Comment 23 Ruediger Pluem 2019-09-13 19:17:41 UTC
I will attach 2 patches in a second. They are both against trunk.
63503_revert_r1865938_r1865944.diff will revert the changes already done in trunk with the additional locking (current proposal to solve the issue). This is needed to apply the second patch which contains the alternate proposal for solving this issue and which gets tested hopefully.
63503_merge.diff contains the alternate proposal for solving this issue.

r1865938 contains some additional goodness for better logging. Once the alternate solution is seen as they way to go I will take care that these improvements won't get lost when commiting to trunk.
Comment 24 Ruediger Pluem 2019-09-13 19:18:25 UTC
Created attachment 36782 [details]
63503_revert_r1865938_r1865944.diff
Comment 25 Ruediger Pluem 2019-09-13 19:19:03 UTC
Created attachment 36783 [details]
63503_merge.diff
Comment 26 Ruediger Pluem 2019-10-09 08:31:59 UTC
(In reply to Ruediger Pluem from comment #23)
> I will attach 2 patches in a second. They are both against trunk.
> 63503_revert_r1865938_r1865944.diff will revert the changes already done in
> trunk with the additional locking (current proposal to solve the issue).

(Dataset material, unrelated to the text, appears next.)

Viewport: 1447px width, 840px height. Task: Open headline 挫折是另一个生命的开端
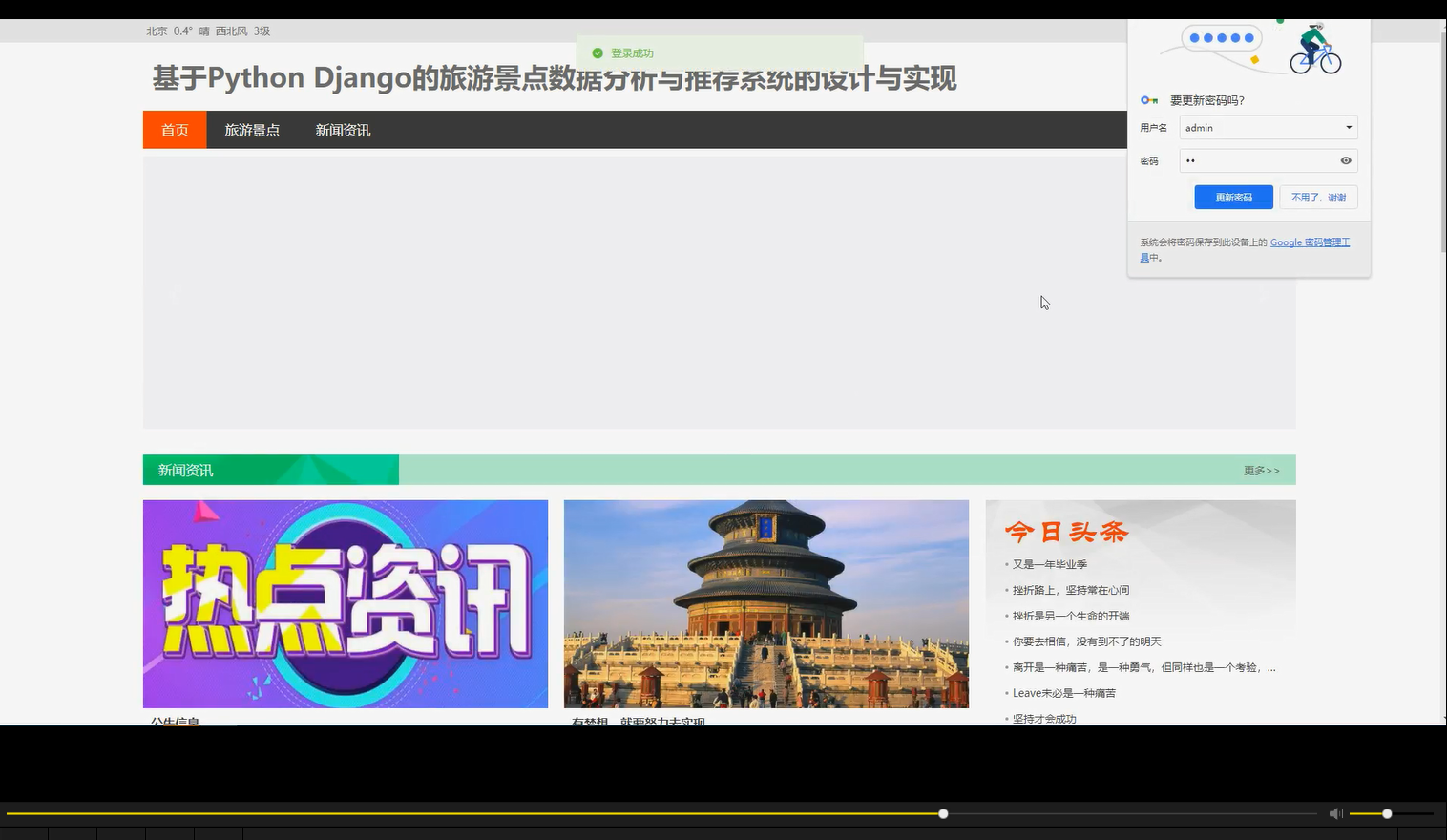[x=1070, y=616]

> This is needed to apply the second patch which contains the alternate
> proposal for solving this issue and which gets tested hopefully.

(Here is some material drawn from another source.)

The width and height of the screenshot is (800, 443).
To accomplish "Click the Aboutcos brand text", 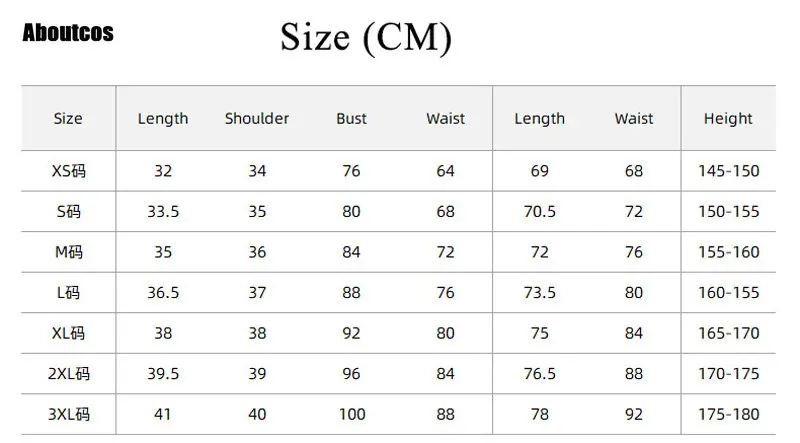I will pyautogui.click(x=68, y=33).
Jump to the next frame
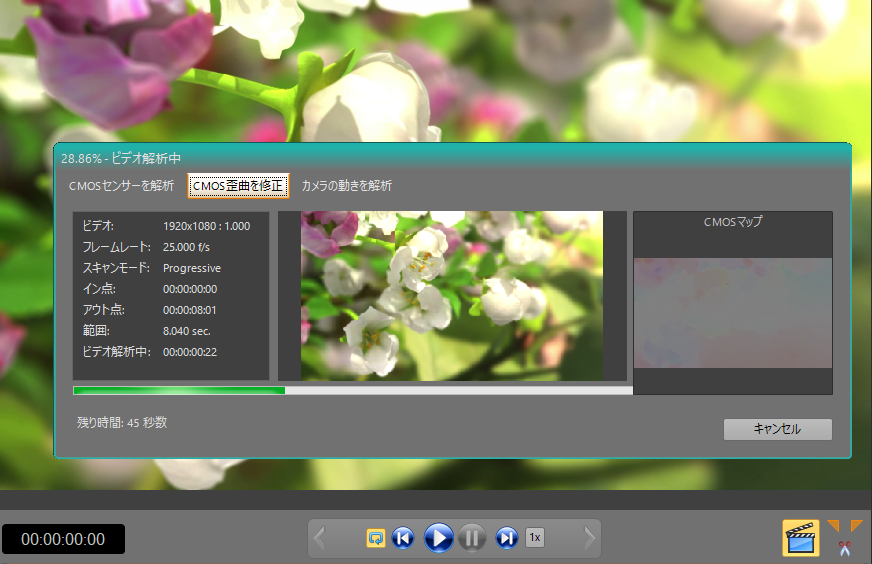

> 63503_merge.diff contains the alternate proposal for solving this issue.
> 
> r1865938 contains some additional goodness for better logging. Once the
> alternate solution is seen as they way to go I will take care that these
> improvements won't get lost when commiting to trunk.

Any reviewers / testers?
Comment 27 Don Poitras 2019-10-09 12:52:57 UTC
Ruediger,
  Yes, we are trying to test the patch. We needed to update to 2.4.41 to address open CVE's at 2.4.39 and we're getting errors that we hadn't seen before (this is before applying your patch), so we need to get that figured out before running the stress tests that show the concurrency problem. We might have to fall back to 2.4.39 and apply your changes there to test if we can't get the 2.4.41 issue figured out soon (the assumption at this point is that we've misconfigured something in the backend server rather than some real issue with 2.4.41). I'll update this track with our progress. I didn't want to post till we had some actual results.
Comment 28 Don Poitras 2019-10-11 13:25:11 UTC
Good news! We were able to reproduce the error, applied the patch, re-ran the test and saw no error messages and no core files. We're satisfied that this fix will work for us and we'll include in our next shipment. Thanks Ruediger for writing the comprehensive fix. Much appreciated.
Comment 29 Ruediger Pluem 2019-10-11 15:12:45 UTC
Committed to trunk as r1868294, r1868295 and r1868296.
Comment 30 Ruediger Pluem 2019-11-23 08:08:19 UTC
Proposed for backport as r1870213.
Comment 31 Ruediger Pluem 2020-01-14 19:28:53 UTC
Backported to 2.4.x as r1872790. Will be part of 2.4.42.